▸ THE TASK
What is needed here is every record, retyped without any change.

(Stored data entries)
*-*-*
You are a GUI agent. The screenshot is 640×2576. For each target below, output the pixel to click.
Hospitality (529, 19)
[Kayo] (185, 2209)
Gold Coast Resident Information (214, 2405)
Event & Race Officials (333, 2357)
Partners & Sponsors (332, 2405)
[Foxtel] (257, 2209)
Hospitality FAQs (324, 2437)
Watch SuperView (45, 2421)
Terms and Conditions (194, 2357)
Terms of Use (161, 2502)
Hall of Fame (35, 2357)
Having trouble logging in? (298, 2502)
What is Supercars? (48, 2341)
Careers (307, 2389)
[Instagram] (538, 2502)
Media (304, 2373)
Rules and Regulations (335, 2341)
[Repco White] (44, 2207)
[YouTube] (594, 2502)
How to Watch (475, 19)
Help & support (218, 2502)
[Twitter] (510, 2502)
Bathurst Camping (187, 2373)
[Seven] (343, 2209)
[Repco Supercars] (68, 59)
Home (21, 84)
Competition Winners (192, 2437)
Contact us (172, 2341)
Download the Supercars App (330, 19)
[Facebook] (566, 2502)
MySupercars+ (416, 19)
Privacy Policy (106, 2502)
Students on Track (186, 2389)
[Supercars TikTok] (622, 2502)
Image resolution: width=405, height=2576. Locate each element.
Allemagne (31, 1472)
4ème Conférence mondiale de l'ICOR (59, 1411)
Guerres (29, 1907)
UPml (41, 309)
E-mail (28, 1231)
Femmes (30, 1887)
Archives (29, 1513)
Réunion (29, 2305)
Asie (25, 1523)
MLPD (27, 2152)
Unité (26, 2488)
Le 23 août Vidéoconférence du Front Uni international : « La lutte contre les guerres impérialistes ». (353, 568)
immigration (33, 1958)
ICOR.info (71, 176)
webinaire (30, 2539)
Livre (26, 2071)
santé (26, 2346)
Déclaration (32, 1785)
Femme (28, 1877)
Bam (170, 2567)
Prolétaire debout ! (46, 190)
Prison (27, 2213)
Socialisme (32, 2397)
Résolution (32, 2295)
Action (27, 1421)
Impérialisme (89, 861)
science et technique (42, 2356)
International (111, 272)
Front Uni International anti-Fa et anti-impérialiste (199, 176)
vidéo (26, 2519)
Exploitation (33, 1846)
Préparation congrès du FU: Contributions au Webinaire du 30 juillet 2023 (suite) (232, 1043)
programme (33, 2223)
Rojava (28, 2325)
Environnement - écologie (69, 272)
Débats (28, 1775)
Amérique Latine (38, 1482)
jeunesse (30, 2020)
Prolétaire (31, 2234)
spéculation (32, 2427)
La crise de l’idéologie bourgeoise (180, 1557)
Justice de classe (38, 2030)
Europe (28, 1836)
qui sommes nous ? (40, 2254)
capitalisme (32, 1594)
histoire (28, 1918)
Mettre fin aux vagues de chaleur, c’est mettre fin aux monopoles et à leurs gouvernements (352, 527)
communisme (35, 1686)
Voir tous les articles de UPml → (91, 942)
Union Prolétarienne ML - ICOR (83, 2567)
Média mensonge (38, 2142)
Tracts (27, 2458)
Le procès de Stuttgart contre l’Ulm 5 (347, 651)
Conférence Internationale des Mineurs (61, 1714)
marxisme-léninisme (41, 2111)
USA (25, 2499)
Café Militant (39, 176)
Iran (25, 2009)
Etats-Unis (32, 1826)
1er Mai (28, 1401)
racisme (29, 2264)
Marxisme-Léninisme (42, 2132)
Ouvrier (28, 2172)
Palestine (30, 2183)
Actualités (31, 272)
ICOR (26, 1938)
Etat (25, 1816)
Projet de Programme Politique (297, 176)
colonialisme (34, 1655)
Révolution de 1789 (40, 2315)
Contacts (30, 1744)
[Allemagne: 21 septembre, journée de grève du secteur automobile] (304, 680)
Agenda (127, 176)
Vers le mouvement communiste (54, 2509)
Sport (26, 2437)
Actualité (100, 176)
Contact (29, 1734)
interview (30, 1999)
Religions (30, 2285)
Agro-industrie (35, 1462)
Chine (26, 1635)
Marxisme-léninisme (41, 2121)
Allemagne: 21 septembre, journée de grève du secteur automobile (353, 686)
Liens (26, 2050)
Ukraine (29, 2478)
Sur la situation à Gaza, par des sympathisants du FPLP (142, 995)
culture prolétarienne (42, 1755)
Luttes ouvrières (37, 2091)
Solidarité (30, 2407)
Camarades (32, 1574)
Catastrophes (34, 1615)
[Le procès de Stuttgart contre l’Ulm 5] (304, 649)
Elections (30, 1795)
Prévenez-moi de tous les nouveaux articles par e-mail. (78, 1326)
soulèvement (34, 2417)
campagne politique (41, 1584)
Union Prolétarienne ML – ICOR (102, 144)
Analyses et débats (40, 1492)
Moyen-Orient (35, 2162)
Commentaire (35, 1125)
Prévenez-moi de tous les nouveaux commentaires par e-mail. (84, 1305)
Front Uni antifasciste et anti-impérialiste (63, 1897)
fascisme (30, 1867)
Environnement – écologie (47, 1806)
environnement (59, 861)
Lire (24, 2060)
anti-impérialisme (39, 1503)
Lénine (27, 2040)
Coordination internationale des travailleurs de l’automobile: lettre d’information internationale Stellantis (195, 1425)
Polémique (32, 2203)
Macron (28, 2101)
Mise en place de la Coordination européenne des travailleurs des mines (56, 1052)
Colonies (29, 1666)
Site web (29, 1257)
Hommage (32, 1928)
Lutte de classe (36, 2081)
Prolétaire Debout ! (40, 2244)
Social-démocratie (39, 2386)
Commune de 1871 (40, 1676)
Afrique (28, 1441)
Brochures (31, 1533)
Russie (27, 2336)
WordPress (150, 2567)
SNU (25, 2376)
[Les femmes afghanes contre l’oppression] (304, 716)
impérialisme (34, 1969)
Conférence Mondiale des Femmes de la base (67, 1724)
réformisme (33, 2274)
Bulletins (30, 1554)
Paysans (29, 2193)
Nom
*-*-*
▸ OUTPUT OF THE EXERCISE
You are a GUI agent. The screenshot is 640×2576. For each target below, output the pixel to click.
Hospitality (529, 19)
[Kayo] (185, 2209)
Gold Coast Resident Information (214, 2405)
Event & Race Officials (333, 2357)
Partners & Sponsors (332, 2405)
[Foxtel] (257, 2209)
Hospitality FAQs (324, 2437)
Watch SuperView (45, 2421)
Terms and Conditions (194, 2357)
Terms of Use (161, 2502)
Hall of Fame (35, 2357)
Having trouble logging in? (298, 2502)
What is Supercars? (48, 2341)
Careers (307, 2389)
[Instagram] (538, 2502)
Media (304, 2373)
Rules and Regulations (335, 2341)
[Repco White] (44, 2207)
[YouTube] (594, 2502)
How to Watch (475, 19)
Help & support (218, 2502)
[Twitter] (510, 2502)
Bathurst Camping (187, 2373)
[Seven] (343, 2209)
[Repco Supercars] (68, 59)
Home (21, 84)
Competition Winners (192, 2437)
Contact us (172, 2341)
Download the Supercars App (330, 19)
[Facebook] (566, 2502)
MySupercars+ (416, 19)
Privacy Policy (106, 2502)
Students on Track (186, 2389)
[Supercars TikTok] (622, 2502)
Image resolution: width=405, height=2576. Locate each element.
Allemagne (31, 1472)
4ème Conférence mondiale de l'ICOR (59, 1411)
Guerres (29, 1907)
UPml (41, 309)
E-mail (28, 1231)
Femmes (30, 1887)
Archives (29, 1513)
Réunion (29, 2305)
Asie (25, 1523)
MLPD (27, 2152)
Unité (26, 2488)
Le 23 août Vidéoconférence du Front Uni international : « La lutte contre les guerres impérialistes ». (353, 568)
immigration (33, 1958)
ICOR.info (71, 176)
webinaire (30, 2539)
Livre (26, 2071)
santé (26, 2346)
Déclaration (32, 1785)
Femme (28, 1877)
Bam (170, 2567)
Prolétaire debout ! (46, 190)
Prison (27, 2213)
Socialisme (32, 2397)
Résolution (32, 2295)
Action (27, 1421)
Impérialisme (89, 861)
science et technique (42, 2356)
International (111, 272)
Front Uni International anti-Fa et anti-impérialiste (199, 176)
vidéo (26, 2519)
Exploitation (33, 1846)
Préparation congrès du FU: Contributions au Webinaire du 30 juillet 2023 (suite) (232, 1043)
programme (33, 2223)
Rojava (28, 2325)
Environnement - écologie (69, 272)
Débats (28, 1775)
Amérique Latine (38, 1482)
jeunesse (30, 2020)
Prolétaire (31, 2234)
spéculation (32, 2427)
La crise de l’idéologie bourgeoise (180, 1557)
Justice de classe (38, 2030)
Europe (28, 1836)
qui sommes nous ? (40, 2254)
capitalisme (32, 1594)
histoire (28, 1918)
Mettre fin aux vagues de chaleur, c’est mettre fin aux monopoles et à leurs gouvernements (352, 527)
communisme (35, 1686)
Voir tous les articles de UPml → (91, 942)
Union Prolétarienne ML - ICOR (83, 2567)
Média mensonge (38, 2142)
Tracts (27, 2458)
Le procès de Stuttgart contre l’Ulm 5 (347, 651)
Conférence Internationale des Mineurs (61, 1714)
marxisme-léninisme (41, 2111)
USA (25, 2499)
Café Militant (39, 176)
Iran (25, 2009)
Etats-Unis (32, 1826)
1er Mai (28, 1401)
racisme (29, 2264)
Marxisme-Léninisme (42, 2132)
Ouvrier (28, 2172)
Palestine (30, 2183)
Actualités (31, 272)
ICOR (26, 1938)
Etat (25, 1816)
Projet de Programme Politique (297, 176)
colonialisme (34, 1655)
Révolution de 1789 (40, 2315)
Contacts (30, 1744)
[Allemagne: 21 septembre, journée de grève du secteur automobile] (304, 680)
Agenda (127, 176)
Vers le mouvement communiste (54, 2509)
Sport (26, 2437)
Actualité (100, 176)
Contact (29, 1734)
interview (30, 1999)
Religions (30, 2285)
Agro-industrie (35, 1462)
Chine (26, 1635)
Marxisme-léninisme (41, 2121)
Allemagne: 21 septembre, journée de grève du secteur automobile (353, 686)
Liens (26, 2050)
Ukraine (29, 2478)
Sur la situation à Gaza, par des sympathisants du FPLP (142, 995)
culture prolétarienne (42, 1755)
Luttes ouvrières (37, 2091)
Solidarité (30, 2407)
Camarades (32, 1574)
Catastrophes (34, 1615)
[Le procès de Stuttgart contre l’Ulm 5] (304, 649)
Elections (30, 1795)
Prévenez-moi de tous les nouveaux articles par e-mail. (78, 1326)
soulèvement (34, 2417)
campagne politique (41, 1584)
Union Prolétarienne ML – ICOR (102, 144)
Analyses et débats (40, 1492)
Moyen-Orient (35, 2162)
Commentaire (35, 1125)
Prévenez-moi de tous les nouveaux commentaires par e-mail. (84, 1305)
Front Uni antifasciste et anti-impérialiste (63, 1897)
fascisme (30, 1867)
Environnement – écologie (47, 1806)
environnement (59, 861)
Lire (24, 2060)
anti-impérialisme (39, 1503)
Lénine (27, 2040)
Coordination internationale des travailleurs de l’automobile: lettre d’information internationale Stellantis (195, 1425)
Polémique (32, 2203)
Macron (28, 2101)
Mise en place de la Coordination européenne des travailleurs des mines (56, 1052)
Colonies (29, 1666)
Site web (29, 1257)
Hommage (32, 1928)
Lutte de classe (36, 2081)
Prolétaire Debout ! (40, 2244)
Social-démocratie (39, 2386)
Commune de 1871 (40, 1676)
Afrique (28, 1441)
Brochures (31, 1533)
Russie (27, 2336)
WordPress (150, 2567)
SNU (25, 2376)
[Les femmes afghanes contre l’oppression] (304, 716)
impérialisme (34, 1969)
Conférence Mondiale des Femmes de la base (67, 1724)
réformisme (33, 2274)
Bulletins (30, 1554)
Paysans (29, 2193)
Nom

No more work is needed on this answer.